Introduction

The thalidomide disaster, which caused the development of phocomelia in nearly 10 000 children whose mothers took thalidomide during pregnancy,1 was the stimulus for the establishment of systems to monitor suspected adverse drug reactions (ADRs) and the development of modern pharmacovigilance. The reasons for monitoring postmarketing drug safety were summarized in 1970 in a report of the Committee on Safety of Drugs in the UK (which later became the Committee on Safety of Medicines, CSM):

No drug which is pharmacologically effective is entirely without hazard. The hazard may be insignificant or may be acceptable in relation to the drug’s therapeutic action. Furthermore, not all hazards can be known before a drug is marketed; neither tests in animals nor clinical trials in patients will always reveal all the possible side effects of a drug. These may only be known when the drug has been administered to large numbers of patients over considerable periods of time.

Premarketing clinical trials are effective in studying the efficacy of medicines. However, while they define many aspects of the safety profiles of medicines, premarketing clinical trials have limitations in defining the clinically necessary safety profiles of drugs. These limitations include:

• The small numbers of patients, in epidemiologic terms, included in premarketing clinical trial programs;
• The large numbers of patients in these programs who receive the study products for short durations (many only receive a single dose); this limits the power of premarketing clinical trials to detect rare ADRs or ADRs with long latency;
• Premarketing development programs are dynamic; doses and formulations can change during drug development; in some programs, large numbers of patients studied receive lower doses or different formulations from those eventually marketed;
• The exclusion from clinical trials of special populations such as the young, the old, women of childbearing age, and patients with concurrent diseases, eliminates many patients who may be at higher risk for developing ADRs, limiting the generalizability of the results of such trials.

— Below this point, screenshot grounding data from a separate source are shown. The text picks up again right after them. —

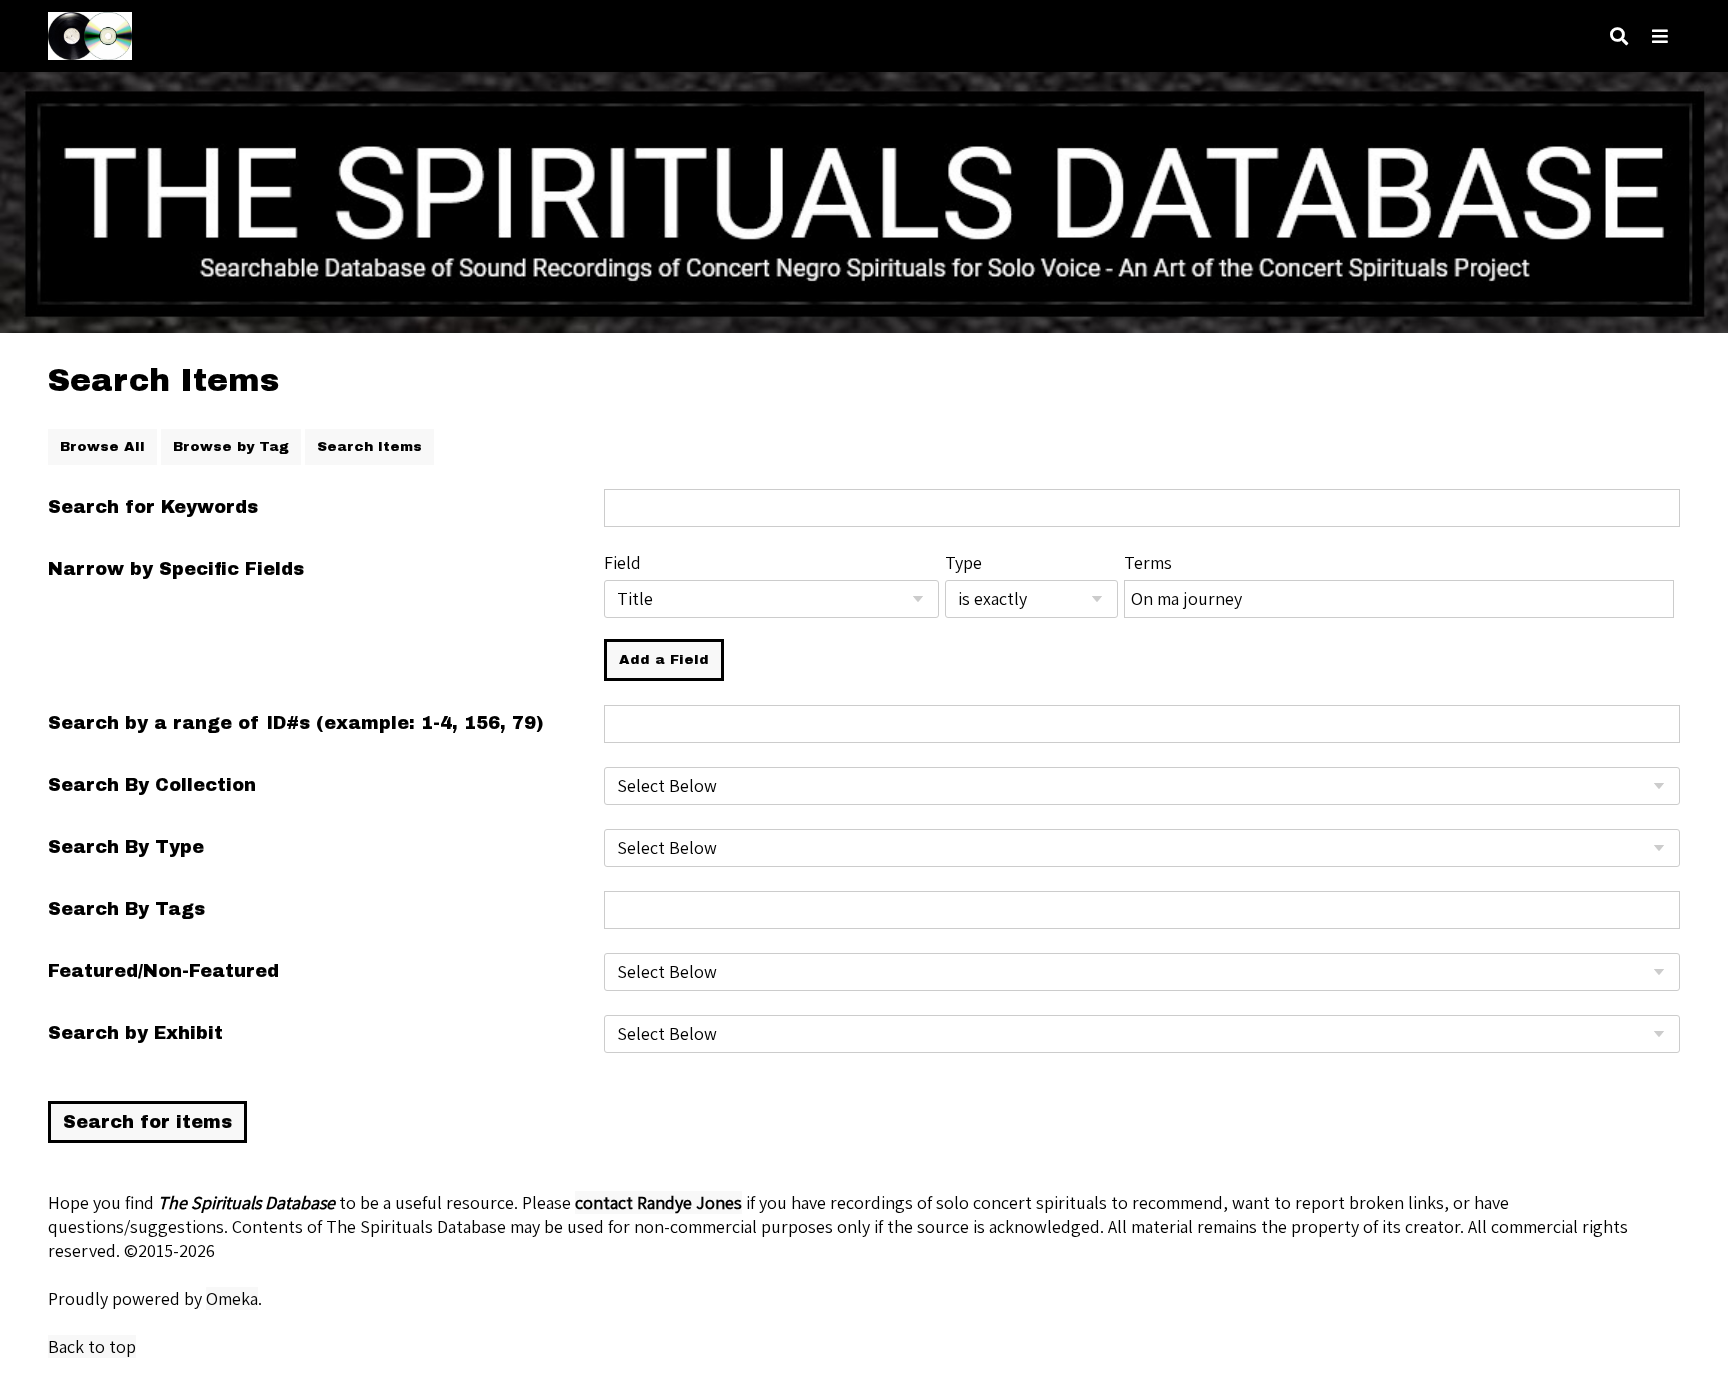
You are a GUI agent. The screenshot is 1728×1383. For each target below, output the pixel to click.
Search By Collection (152, 785)
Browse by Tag (231, 446)
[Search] (1619, 36)
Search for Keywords (153, 507)
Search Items (369, 446)
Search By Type (126, 847)
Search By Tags (126, 909)
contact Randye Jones (658, 1202)
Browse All (102, 446)
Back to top (92, 1346)
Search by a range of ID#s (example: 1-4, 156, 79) (296, 723)
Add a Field (664, 659)
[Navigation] (1660, 36)
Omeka (232, 1298)
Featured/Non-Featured (163, 971)
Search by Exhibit (135, 1033)
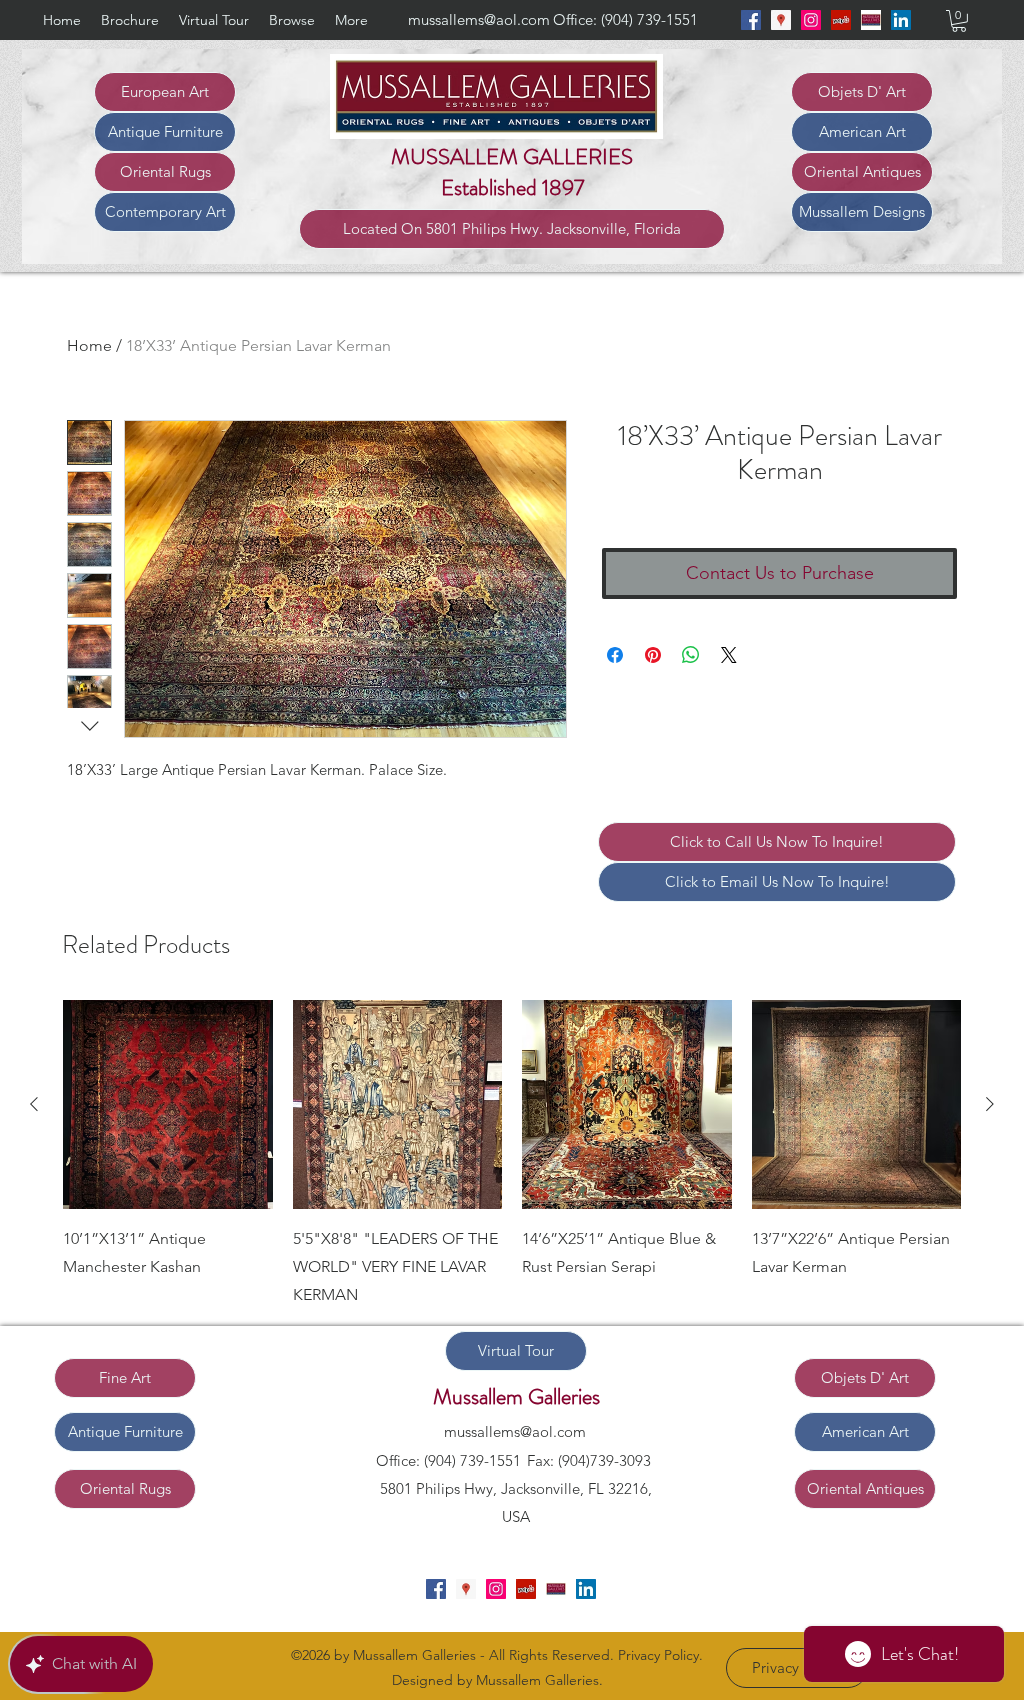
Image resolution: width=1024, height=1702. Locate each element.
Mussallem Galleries (516, 1396)
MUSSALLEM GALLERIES (512, 156)
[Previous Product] (34, 1104)
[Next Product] (990, 1104)
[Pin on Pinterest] (653, 655)
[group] (512, 1155)
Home (89, 345)
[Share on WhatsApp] (691, 655)
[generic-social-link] (871, 20)
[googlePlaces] (781, 20)
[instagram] (811, 20)
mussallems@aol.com (479, 19)
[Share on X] (729, 655)
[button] (959, 21)
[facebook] (751, 20)
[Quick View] (168, 1105)
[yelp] (841, 20)
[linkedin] (901, 20)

Therefore, there has been general agreement for more than 30 years that the clinically necessary understanding of drug safety depends on postmarketing monitoring and postmarketing safety studies. This has resulted in not only the establishment of voluntary systems for reporting suspected ADRs (see Chapters 9 and 10) but the development of a range of other methods to monitor and study postmarketing drug safety.

Soon after the establishment of spontaneous reporting systems, it was recognized that, while such systems have many real advantages for detecting and defining ADRs, particularly rare ADRs, they also have limitations.

The theoretical basis for establishing a system to monitor events regardless of relatedness to drug exposure was proposed by Finney in 1965.5 This and the limited contribution of the spontaneous reporting system in detecting hazards such as the oculomucocutaneous syndrome with practolol led Inman to establish the system of Prescription-Event Monitoring (PEM) at the Drug Safety Research Unit (DSRU) at Southampton in 1981.6 Subsequently the CSM, wishing to consider monitoring the postmarketing safety of medicines, established a committee under the chairmanship of Professor David Grahame-Smith. The committee reported in June 1983 and again in July 1985, and in these reports showed an appreciation of the need for prescription-based monitoring. It also specifically recommended that postmarketing surveillance (PMS) studies should be undertaken “on newly-marketed drugs intended for wide-spread long-term use.”7 PEM is one form of pharmacovigilance that, with the development and harmonization of drug regulation in the European Community, has its basis in Directives 65/65 and 75/319, and in Regulation 2309/93.